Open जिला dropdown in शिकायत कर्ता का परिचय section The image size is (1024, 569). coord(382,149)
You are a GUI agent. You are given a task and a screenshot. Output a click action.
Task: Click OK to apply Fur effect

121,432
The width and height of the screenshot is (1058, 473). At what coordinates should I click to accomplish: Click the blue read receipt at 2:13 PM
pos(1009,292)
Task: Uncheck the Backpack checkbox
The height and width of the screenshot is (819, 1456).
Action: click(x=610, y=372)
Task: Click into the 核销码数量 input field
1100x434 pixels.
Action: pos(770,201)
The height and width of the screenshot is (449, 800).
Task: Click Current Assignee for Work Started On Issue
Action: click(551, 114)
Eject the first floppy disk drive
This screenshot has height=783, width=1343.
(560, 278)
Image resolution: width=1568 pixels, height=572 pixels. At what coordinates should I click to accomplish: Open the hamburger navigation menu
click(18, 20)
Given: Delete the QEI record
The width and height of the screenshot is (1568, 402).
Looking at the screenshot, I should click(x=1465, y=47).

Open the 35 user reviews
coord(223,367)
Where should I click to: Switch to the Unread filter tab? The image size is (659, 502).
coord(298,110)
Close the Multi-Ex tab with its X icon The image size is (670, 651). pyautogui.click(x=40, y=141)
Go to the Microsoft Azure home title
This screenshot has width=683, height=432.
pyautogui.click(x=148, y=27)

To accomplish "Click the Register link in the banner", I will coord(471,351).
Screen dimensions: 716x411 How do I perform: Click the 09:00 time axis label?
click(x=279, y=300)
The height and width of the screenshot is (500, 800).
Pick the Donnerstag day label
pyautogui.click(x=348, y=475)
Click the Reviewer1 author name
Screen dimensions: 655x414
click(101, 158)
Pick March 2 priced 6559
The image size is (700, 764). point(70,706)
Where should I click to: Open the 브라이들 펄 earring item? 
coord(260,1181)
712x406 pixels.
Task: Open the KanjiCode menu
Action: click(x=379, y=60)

━━━━━━━━━━

== ACTIVITY ==
Here, the lines to copy run from the one containing "The height and width of the screenshot is (500, 800)." to the final line of the listing; copy them exactly and nothing else.

== WRITTEN ANSWER ==
The height and width of the screenshot is (500, 800).
Pick the Donnerstag day label
pyautogui.click(x=348, y=475)
Click the Reviewer1 author name
Screen dimensions: 655x414
click(101, 158)
Pick March 2 priced 6559
The image size is (700, 764). point(70,706)
Where should I click to: Open the 브라이들 펄 earring item? 
coord(260,1181)
712x406 pixels.
Task: Open the KanjiCode menu
Action: click(x=379, y=60)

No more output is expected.